[Begin Source material]
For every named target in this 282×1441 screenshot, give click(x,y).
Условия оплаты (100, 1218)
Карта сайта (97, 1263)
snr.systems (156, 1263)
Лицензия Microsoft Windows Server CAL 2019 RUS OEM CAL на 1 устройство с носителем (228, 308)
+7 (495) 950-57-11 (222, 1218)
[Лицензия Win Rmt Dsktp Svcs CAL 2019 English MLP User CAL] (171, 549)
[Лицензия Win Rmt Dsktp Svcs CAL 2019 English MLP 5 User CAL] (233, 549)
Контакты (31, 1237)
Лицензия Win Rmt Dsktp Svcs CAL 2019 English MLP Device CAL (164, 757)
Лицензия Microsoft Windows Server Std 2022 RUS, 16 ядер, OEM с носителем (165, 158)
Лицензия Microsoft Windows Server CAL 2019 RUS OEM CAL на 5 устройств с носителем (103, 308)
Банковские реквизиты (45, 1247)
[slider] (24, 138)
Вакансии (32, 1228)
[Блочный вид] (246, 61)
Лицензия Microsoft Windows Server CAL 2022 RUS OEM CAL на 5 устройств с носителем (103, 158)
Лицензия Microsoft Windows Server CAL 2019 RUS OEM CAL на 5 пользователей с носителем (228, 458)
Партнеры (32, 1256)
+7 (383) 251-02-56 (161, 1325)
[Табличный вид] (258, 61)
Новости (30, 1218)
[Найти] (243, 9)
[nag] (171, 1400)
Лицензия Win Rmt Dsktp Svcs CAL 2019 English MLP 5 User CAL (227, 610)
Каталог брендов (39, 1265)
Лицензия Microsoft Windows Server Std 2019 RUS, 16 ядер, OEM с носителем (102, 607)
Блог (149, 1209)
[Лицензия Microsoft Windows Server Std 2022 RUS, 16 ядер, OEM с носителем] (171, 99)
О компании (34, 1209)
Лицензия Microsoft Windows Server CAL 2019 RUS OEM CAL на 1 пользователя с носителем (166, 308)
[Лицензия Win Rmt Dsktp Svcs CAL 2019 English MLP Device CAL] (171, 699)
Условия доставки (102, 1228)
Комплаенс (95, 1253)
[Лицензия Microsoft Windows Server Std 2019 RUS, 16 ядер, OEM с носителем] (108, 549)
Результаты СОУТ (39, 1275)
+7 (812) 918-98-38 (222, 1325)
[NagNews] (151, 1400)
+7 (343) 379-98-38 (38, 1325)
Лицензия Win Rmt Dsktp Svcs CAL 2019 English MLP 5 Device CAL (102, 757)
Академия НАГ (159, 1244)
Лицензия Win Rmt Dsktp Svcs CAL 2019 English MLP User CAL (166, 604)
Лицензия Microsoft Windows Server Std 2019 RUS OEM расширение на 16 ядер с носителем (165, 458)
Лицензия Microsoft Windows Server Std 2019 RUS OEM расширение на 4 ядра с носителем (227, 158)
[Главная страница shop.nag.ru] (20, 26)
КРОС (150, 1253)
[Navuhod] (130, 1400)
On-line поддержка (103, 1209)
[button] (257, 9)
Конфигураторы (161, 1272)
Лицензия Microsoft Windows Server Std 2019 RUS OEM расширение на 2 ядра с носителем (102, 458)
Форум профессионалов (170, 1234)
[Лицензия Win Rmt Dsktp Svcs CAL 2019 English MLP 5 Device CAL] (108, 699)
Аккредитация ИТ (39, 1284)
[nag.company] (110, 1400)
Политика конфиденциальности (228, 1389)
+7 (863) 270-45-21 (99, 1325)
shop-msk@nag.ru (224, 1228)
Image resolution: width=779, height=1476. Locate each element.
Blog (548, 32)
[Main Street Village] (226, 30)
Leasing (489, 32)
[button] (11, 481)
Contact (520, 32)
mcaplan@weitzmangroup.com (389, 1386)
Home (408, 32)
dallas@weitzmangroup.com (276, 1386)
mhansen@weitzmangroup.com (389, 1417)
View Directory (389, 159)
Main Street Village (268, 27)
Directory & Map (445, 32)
[End Source material]
[Begin Source material]
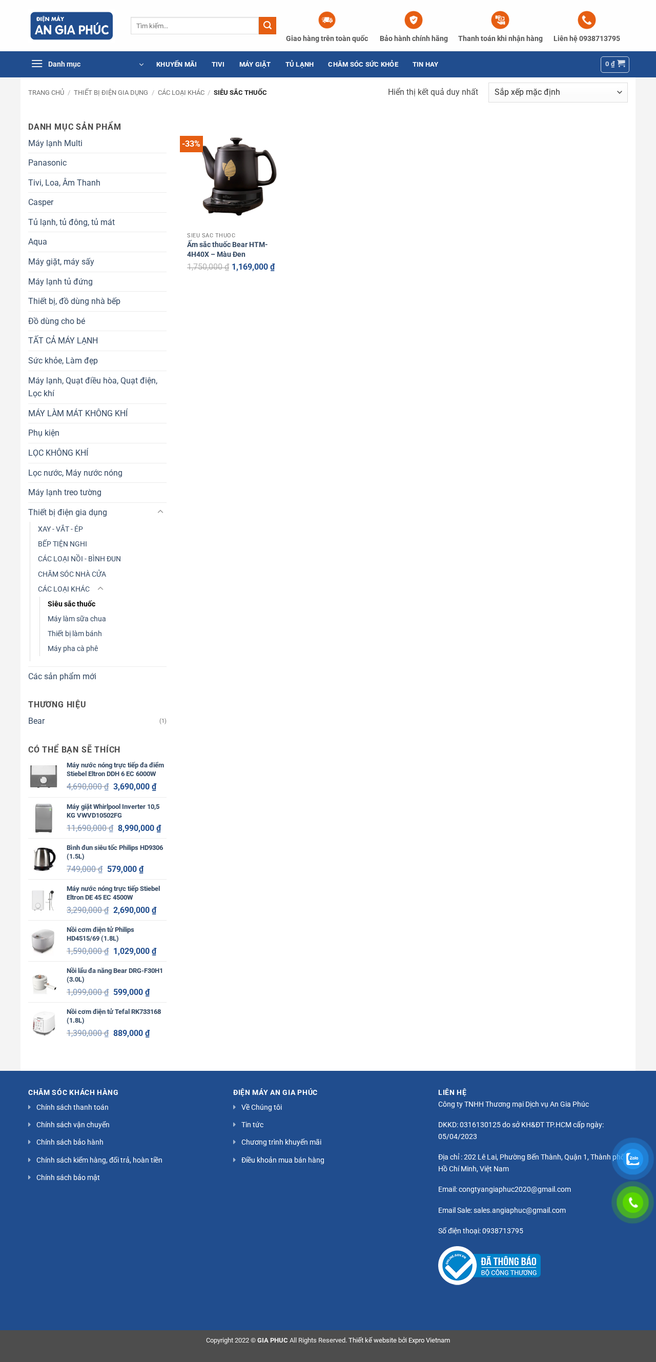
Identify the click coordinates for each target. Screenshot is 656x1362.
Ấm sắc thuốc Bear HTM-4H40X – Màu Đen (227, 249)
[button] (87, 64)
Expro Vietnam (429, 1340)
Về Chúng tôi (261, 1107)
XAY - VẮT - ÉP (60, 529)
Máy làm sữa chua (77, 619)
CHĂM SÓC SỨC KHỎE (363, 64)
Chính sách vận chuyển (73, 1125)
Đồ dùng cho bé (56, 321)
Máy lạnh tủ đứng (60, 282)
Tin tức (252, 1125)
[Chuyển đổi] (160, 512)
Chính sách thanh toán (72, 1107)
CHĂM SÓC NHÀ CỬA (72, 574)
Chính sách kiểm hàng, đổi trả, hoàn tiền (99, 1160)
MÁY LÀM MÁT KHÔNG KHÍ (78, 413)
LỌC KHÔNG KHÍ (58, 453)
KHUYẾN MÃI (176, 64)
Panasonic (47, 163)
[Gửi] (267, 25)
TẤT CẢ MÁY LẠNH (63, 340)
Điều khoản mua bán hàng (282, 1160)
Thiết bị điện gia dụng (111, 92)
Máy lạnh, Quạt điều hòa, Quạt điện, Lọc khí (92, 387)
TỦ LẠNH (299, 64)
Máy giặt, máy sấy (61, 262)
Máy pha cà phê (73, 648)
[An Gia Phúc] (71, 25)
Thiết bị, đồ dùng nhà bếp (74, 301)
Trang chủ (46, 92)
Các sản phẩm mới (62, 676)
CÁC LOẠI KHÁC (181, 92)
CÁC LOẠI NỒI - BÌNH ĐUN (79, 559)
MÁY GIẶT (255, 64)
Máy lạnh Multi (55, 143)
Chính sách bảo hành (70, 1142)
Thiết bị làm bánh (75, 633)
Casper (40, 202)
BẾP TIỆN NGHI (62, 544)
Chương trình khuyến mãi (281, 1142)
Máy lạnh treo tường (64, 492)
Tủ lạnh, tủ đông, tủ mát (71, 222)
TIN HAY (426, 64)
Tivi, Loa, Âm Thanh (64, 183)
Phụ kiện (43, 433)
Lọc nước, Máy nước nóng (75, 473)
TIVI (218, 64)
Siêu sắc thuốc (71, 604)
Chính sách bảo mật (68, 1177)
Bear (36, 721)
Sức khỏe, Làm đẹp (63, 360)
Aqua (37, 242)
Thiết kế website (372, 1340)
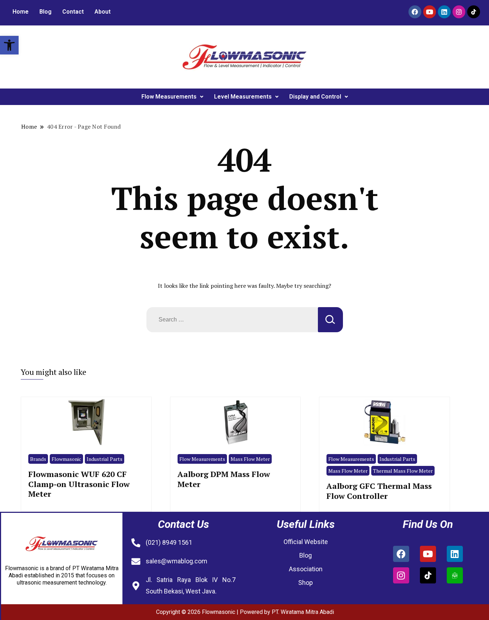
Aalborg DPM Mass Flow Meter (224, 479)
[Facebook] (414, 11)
[End Source material]
• [Instruction] Retype the items from the line containing "[slider] (24, 138)" through the line containing "Условия доставки (102, 1228)", including both of those lines, without changing anything.

• [Reply to the exercise]
[slider] (24, 138)
Вакансии (32, 1228)
[Блочный вид] (246, 61)
Лицензия Microsoft Windows Server CAL 2022 RUS OEM CAL на 5 устройств с носителем (103, 158)
Лицензия Microsoft Windows Server CAL 2019 RUS OEM CAL на 5 пользователей с носителем (228, 458)
Партнеры (32, 1256)
+7 (383) 251-02-56 (161, 1325)
[Табличный вид] (258, 61)
Новости (30, 1218)
[Найти] (243, 9)
[nag] (171, 1400)
Лицензия Win Rmt Dsktp Svcs CAL 2019 English MLP 5 User CAL (227, 610)
Каталог брендов (39, 1265)
Лицензия Microsoft Windows Server Std 2019 RUS, 16 ядер, OEM с носителем (102, 607)
Блог (149, 1209)
[Лицензия Microsoft Windows Server Std 2022 RUS, 16 ядер, OEM с носителем] (171, 99)
О компании (34, 1209)
Лицензия Microsoft Windows Server CAL 2019 RUS OEM CAL на 1 пользователя с носителем (166, 308)
[Лицензия Win Rmt Dsktp Svcs CAL 2019 English MLP Device CAL] (171, 699)
Условия доставки (102, 1228)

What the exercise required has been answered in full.